AIM OF THE TASK —
Determine how many lines of the entries contain "computer". Reply with that number alone.

Stored data
........

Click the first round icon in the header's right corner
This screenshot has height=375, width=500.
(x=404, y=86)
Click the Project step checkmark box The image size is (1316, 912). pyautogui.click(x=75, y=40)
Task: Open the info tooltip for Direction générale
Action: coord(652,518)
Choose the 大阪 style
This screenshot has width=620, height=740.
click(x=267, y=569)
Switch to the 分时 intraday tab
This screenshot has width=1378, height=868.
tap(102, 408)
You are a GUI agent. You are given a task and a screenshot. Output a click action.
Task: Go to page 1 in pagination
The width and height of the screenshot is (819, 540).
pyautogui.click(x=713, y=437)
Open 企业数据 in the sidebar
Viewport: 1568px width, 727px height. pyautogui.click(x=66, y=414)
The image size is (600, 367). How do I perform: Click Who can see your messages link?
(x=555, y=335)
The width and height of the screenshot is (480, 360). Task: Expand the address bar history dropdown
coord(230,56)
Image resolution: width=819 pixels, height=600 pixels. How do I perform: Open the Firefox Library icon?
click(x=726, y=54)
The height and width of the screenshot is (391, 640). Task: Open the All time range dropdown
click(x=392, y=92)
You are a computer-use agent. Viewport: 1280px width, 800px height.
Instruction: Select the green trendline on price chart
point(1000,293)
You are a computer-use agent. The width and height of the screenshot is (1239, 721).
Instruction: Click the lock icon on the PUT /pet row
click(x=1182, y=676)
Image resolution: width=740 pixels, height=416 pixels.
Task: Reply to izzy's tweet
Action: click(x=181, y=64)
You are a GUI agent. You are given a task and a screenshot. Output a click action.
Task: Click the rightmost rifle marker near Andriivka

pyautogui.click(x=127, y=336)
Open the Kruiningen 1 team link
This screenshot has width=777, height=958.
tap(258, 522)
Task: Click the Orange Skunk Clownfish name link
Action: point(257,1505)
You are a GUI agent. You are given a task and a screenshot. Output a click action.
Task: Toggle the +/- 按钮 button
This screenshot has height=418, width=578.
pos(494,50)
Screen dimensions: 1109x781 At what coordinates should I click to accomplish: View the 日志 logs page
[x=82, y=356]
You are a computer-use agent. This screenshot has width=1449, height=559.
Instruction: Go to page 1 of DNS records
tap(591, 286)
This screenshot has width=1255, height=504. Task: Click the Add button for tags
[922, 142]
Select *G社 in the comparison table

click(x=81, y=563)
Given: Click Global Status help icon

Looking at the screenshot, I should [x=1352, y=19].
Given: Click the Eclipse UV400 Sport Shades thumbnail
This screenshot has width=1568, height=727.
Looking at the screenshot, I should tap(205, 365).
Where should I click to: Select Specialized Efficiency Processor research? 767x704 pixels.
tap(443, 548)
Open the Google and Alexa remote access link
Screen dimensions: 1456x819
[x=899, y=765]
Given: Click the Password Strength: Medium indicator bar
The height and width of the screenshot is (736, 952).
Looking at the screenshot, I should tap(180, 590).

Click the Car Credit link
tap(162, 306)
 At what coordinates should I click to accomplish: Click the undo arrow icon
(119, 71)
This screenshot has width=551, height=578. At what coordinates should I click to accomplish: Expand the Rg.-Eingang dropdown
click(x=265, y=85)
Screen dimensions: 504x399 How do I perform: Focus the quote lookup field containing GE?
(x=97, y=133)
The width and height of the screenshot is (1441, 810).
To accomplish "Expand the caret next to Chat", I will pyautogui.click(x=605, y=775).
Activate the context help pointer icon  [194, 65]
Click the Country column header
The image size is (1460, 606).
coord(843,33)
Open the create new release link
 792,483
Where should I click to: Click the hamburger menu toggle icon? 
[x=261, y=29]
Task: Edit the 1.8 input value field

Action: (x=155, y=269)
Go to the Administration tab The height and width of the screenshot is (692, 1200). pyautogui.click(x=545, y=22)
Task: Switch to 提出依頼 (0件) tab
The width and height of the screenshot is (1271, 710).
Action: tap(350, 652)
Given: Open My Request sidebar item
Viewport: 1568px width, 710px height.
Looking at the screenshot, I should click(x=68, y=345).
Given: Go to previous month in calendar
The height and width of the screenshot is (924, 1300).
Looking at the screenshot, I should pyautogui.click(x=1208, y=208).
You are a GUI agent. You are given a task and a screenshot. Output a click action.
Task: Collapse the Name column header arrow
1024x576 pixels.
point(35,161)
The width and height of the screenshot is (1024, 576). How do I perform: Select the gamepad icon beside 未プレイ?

........

WRITTEN ANSWER —
3